Problem to solve:
Only the lines from the one bearing "Task: Click the 导出excel button" through the end of the entries should be output, exactly as they stand, and pictures should be skipped.
+---+
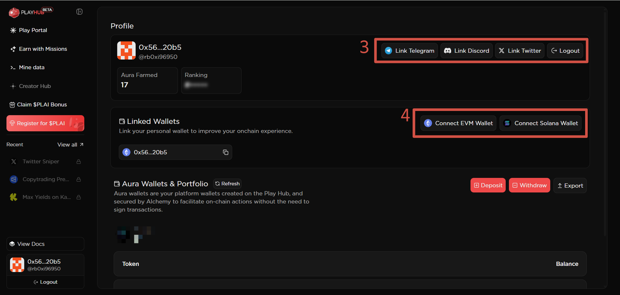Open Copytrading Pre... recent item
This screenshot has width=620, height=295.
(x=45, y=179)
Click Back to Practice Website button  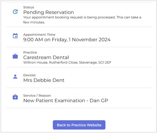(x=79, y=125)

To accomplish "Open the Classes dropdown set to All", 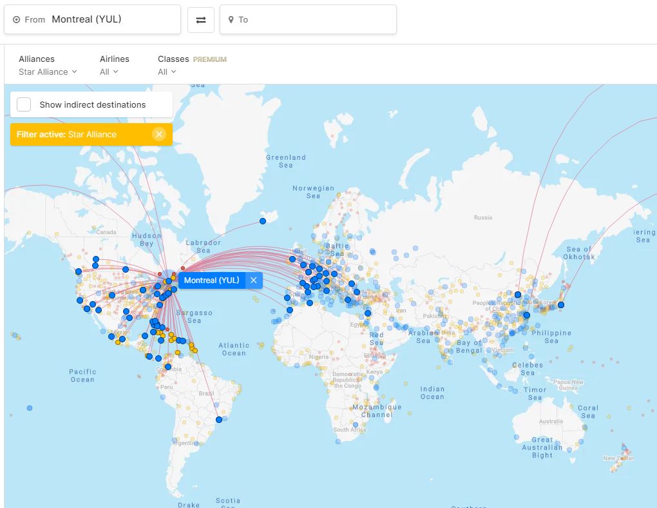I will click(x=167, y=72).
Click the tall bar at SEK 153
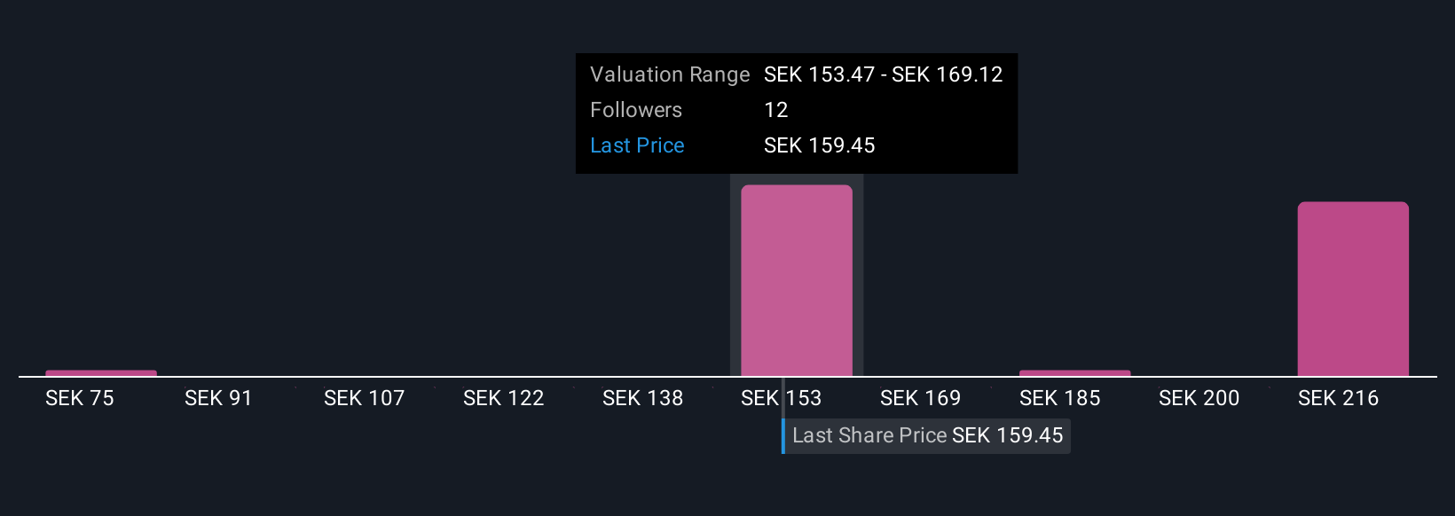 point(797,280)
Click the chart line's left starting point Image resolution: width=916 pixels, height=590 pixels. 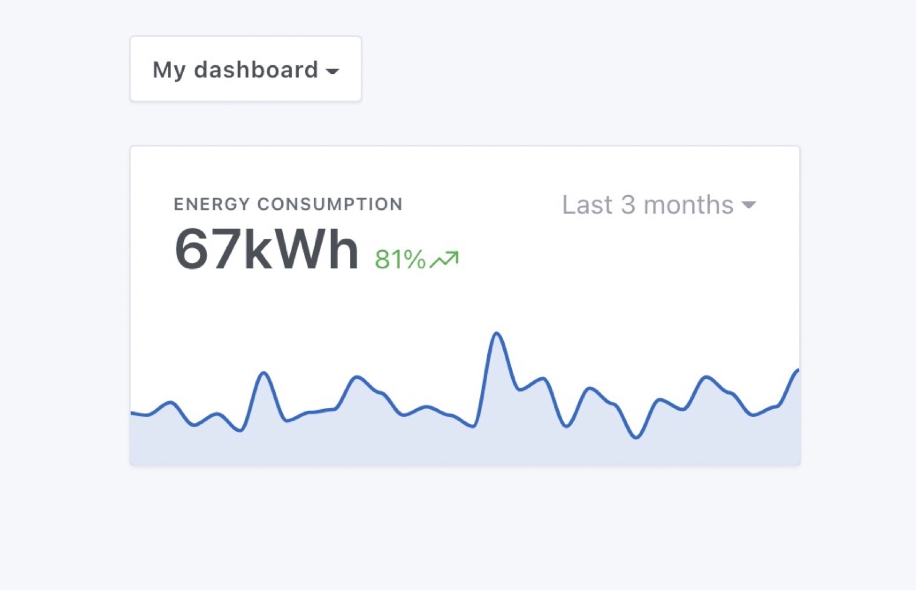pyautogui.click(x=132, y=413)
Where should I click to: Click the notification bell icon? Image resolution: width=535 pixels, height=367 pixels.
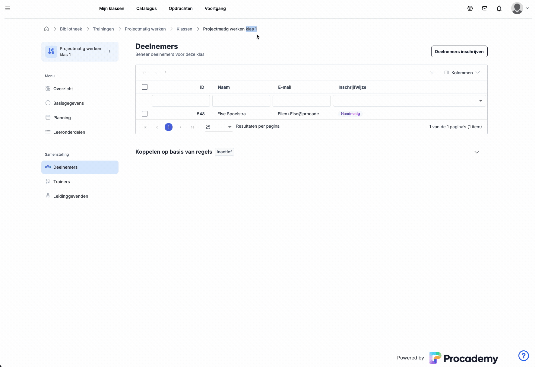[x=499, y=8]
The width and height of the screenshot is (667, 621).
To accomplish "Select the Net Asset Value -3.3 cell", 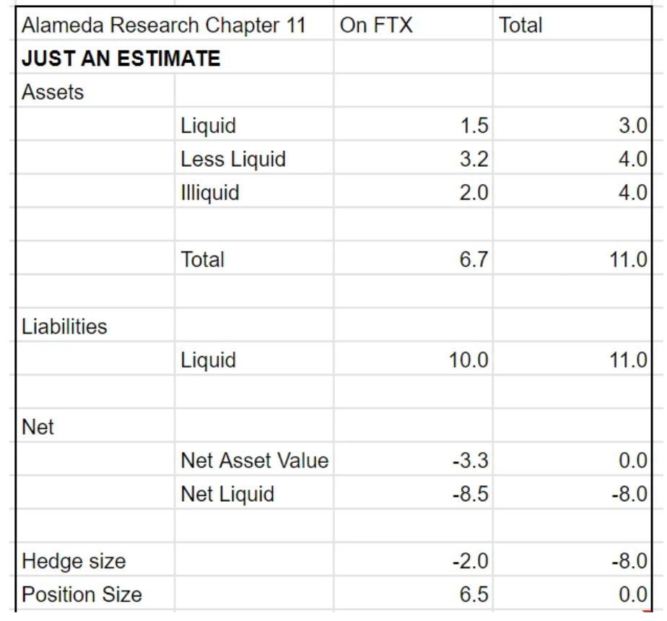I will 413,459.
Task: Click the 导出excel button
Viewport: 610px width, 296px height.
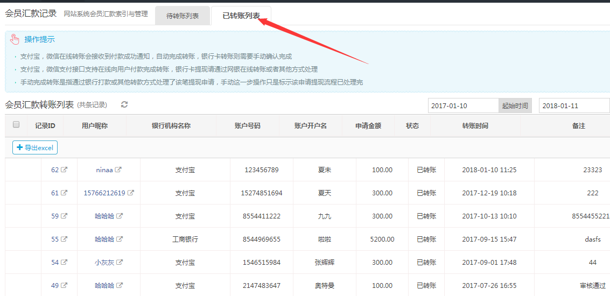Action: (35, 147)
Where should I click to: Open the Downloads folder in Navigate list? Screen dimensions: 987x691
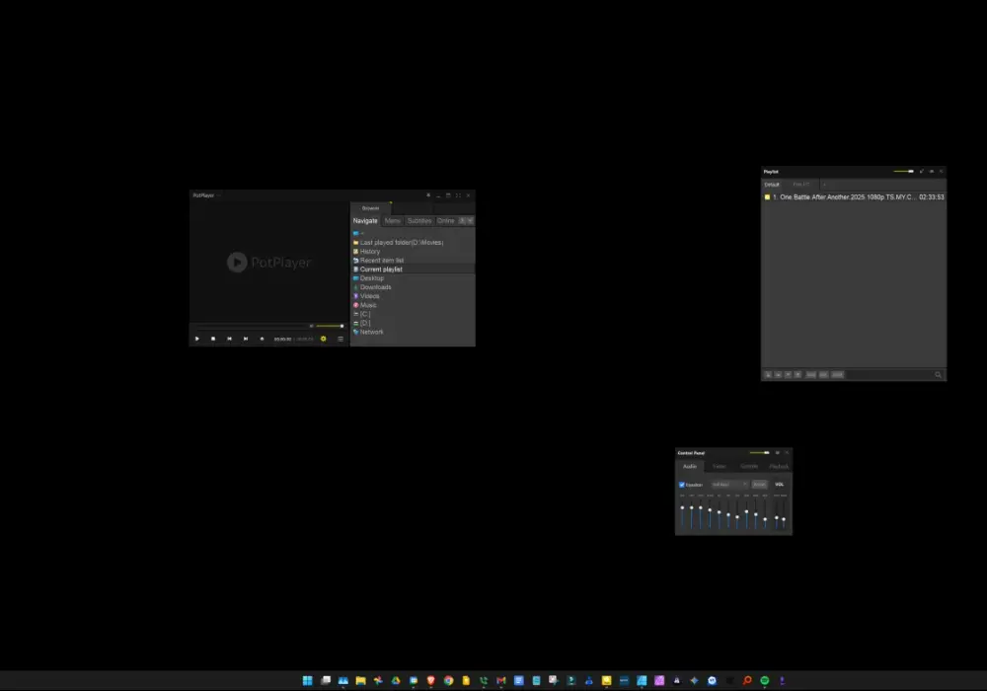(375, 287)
+---+
Solution to this task:
Task: Click the 导出excel button
Viewport: 610px width, 296px height.
Action: (35, 147)
Where should I click to: Open the Downloads folder in Navigate list? Screen dimensions: 987x691
(375, 287)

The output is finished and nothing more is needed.